• Exercise objective: Search the data for the word "agent" and copy every line that contains it.

• Data:
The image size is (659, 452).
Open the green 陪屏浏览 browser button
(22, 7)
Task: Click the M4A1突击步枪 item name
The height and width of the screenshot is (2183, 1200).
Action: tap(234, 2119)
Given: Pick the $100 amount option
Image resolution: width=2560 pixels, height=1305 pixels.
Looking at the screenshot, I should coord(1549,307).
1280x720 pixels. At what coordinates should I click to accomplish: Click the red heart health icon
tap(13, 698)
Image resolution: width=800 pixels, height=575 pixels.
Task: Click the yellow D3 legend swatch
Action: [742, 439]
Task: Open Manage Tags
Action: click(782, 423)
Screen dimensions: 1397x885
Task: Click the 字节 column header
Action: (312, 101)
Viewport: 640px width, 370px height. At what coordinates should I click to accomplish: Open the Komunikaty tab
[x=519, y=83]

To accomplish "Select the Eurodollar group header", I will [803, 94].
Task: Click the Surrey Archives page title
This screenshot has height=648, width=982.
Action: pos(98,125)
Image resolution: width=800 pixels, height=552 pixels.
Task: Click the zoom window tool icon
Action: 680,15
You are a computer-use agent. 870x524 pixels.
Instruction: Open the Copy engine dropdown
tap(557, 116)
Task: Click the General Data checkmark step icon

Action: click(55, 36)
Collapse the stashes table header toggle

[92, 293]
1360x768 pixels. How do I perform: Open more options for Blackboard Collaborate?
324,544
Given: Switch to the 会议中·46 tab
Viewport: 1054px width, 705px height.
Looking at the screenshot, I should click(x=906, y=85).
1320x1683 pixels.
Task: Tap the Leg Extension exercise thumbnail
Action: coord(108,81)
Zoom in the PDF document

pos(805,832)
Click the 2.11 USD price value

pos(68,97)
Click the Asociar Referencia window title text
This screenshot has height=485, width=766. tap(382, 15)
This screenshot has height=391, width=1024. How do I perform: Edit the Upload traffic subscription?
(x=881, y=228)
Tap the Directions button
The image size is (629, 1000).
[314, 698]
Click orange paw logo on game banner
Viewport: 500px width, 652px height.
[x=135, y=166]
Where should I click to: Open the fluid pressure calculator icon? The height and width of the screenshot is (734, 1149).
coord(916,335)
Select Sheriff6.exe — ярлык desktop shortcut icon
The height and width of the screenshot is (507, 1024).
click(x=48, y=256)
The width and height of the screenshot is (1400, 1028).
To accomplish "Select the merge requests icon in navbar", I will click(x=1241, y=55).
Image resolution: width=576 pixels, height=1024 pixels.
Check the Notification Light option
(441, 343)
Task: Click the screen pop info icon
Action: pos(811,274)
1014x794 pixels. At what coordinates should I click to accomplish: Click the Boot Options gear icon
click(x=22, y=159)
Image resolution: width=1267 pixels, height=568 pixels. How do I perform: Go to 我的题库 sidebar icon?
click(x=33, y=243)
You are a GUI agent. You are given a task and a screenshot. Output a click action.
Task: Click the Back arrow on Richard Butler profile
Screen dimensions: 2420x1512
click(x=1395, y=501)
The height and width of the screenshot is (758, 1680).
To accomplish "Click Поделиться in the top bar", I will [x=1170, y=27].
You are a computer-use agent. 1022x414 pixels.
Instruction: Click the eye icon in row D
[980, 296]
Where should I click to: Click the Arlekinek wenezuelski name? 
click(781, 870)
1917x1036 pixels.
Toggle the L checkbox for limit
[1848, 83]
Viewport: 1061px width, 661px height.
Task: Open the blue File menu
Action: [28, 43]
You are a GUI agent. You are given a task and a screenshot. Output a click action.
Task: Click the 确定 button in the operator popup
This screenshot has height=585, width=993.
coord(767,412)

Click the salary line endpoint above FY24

• Task result:
You are a computer-use agent. 870x524 pixels.
You are a GUI agent. You are given a task and a screenshot. Output a click action.
You are a computer-use agent. 1022x414 pixels.
You are a GUI agent. You are given a task and a screenshot. Output a click action.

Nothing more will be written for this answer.